The First Step to Protect Your Pharmacy Plan From Specialty Drug Costs Is Self-Funding

Top 3 Things You’ll Learn

  • The state of specialty medication spending today
  • What it means to be self-funded
  • How self-funded employers can control their specialty drug risk

When deciding the fundamentals of a benefit structure, plan sponsors may wrestle with the decision to be fully insured or self-insured. A rich benefits package can attract and retain top-performing employees, but the benefit must also be affordable and sustainable for the business. As specialty medication use rises, plan sponsors face new factors that can increase plan costs, and controlling the cost of specialty drugs is a top priority for most employers.

Specialty medications treat chronic or complex conditions in smaller patient populations, require special handling or administration, and can come with six-figure price tags. As these drugs gain popularity, more and more plan sponsors will see these drugs impact their plans. These treatments typically hit the pharmacy benefit, but they can also impact medical insurance coverage. According to the 2022 State of Specialty Spend and Trend Report, 5.9% of the population uses at least one specialty drug.

What’s the difference between self- and fully insured plans?

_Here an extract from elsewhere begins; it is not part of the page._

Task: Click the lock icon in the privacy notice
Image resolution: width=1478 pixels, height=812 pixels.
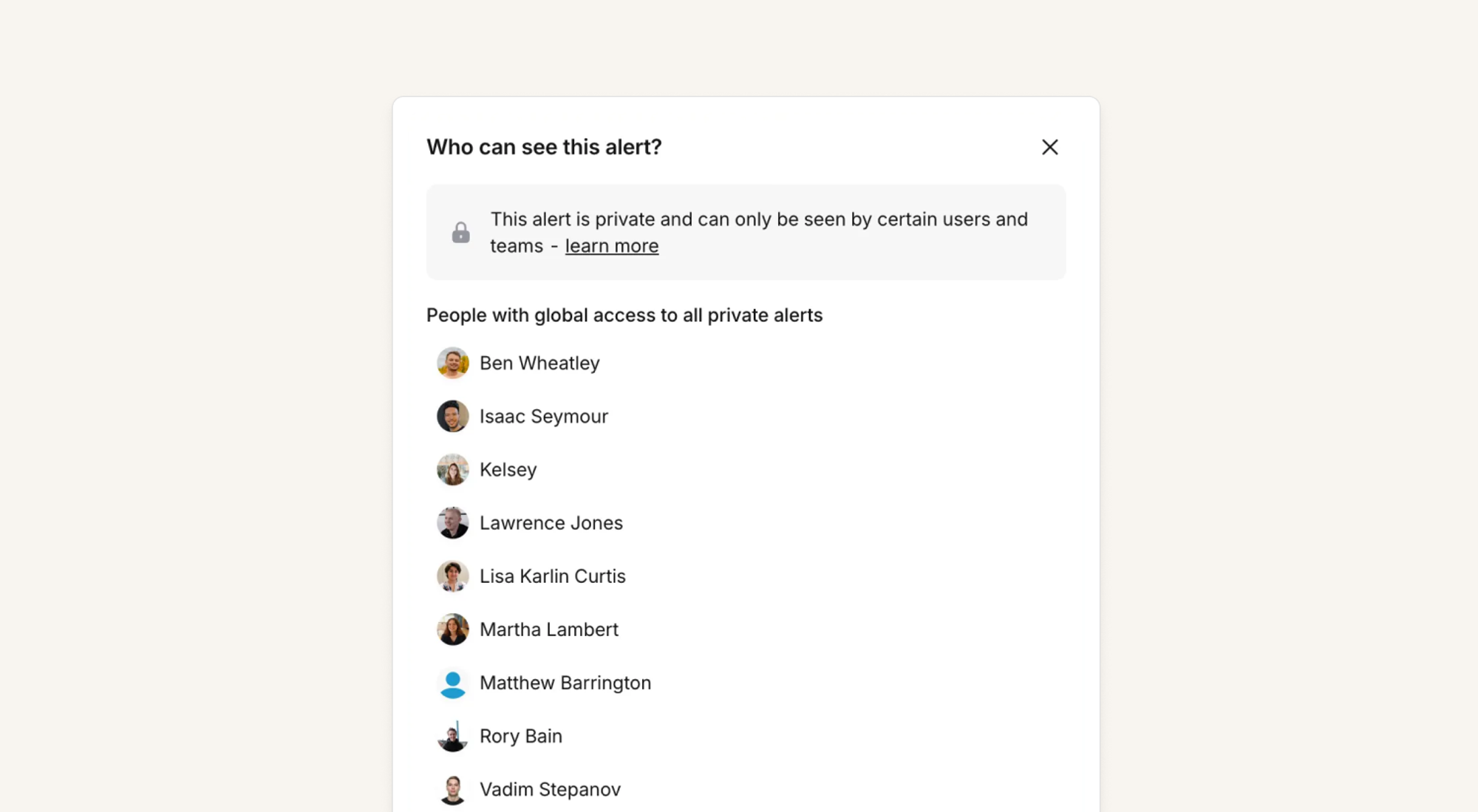Action: tap(460, 233)
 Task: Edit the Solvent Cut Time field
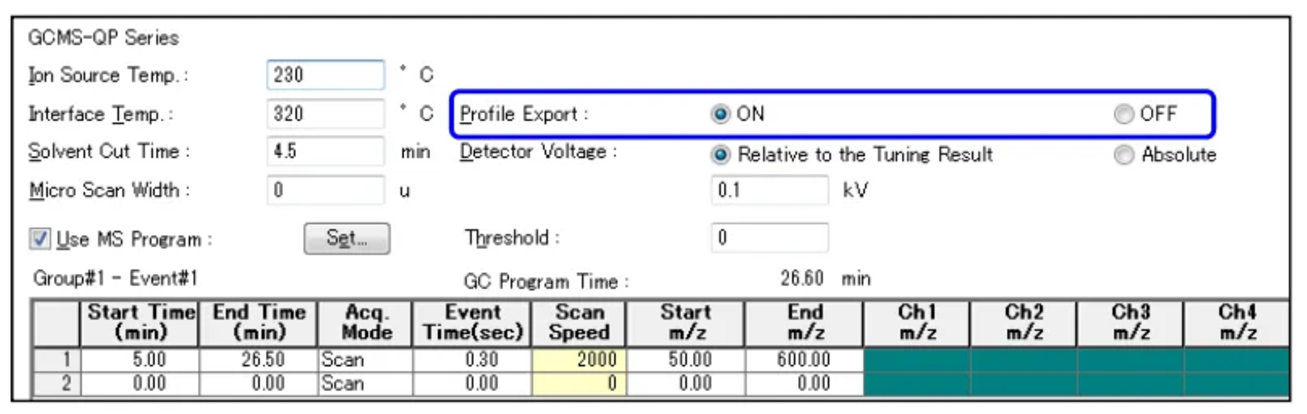[x=325, y=152]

A fully insured employer has an insurer managing the plan, and risk is spread out over a large pool of covered members. The insurer makes most decisions about providers, networks, and most plan design elements. The employer is only responsible for fixed monthly premiums, but the insurer decides what that price tag is for the plan sponsor and when it changes.

Becoming self-funded means the employer is the fiduciary of the benefit they offer their workers and is responsible for the actual cost of their members’ claims. They oversee and control the quality and cost-efficiency of the insurance coverage they offer to employees. Self-insured arrangements have more control and visibility than fully funded plans, and they can make data-informed adjustments as needed. Additionally, self-insured plans can choose to carve out pharmacy benefits. This gives employers even more options to control plan costs.

Fully insured clients see a markup when it comes to the large price tag of specialty medications, which can have a big impact on overall plan cost. The Affordable Care Act’s 80/20 rule requires insurance companies to spend 80% of premiums on healthcare costs, and allows 20% to go to other costs such as administration or marketing. This means fully insured plans could pay up to 20% more than a self-funded sponsor. Those extra costs can add up with these high-dollar medications.

If you’re considering self-funded but fear the potential for high-cost claims from specialty medications, a properly managed pharmacy benefit — one that features layers of protection including favorable contract terms, clinical oversight, patient assistance solutions, and stop-loss insurance coverage — actually can cost less than a fully funded plan, thanks to improved pricing and transparency for plan sponsors.

Is it time to make the switch?

Without visibility into the pharmacy claims data, employers choosing fully insured plans can’t identify inappropriate utilization, what types of claims are driving their pharmacy costs, or opportunities for savings. In contrast, self-insured employers can implement clinical oversight programs, bolster their coverage with stop-loss or supplemental stop-loss coverage, and make key choices about their plan’s design.

Before becoming self-funded, plan sponsors should work with their benefits advisor to analyze their current members’ health and drug utilization, the company’s benefit philosophy, and financial needs. Working with an independent pharmacy expert can help employers see how a change would impact their members and their bottom line.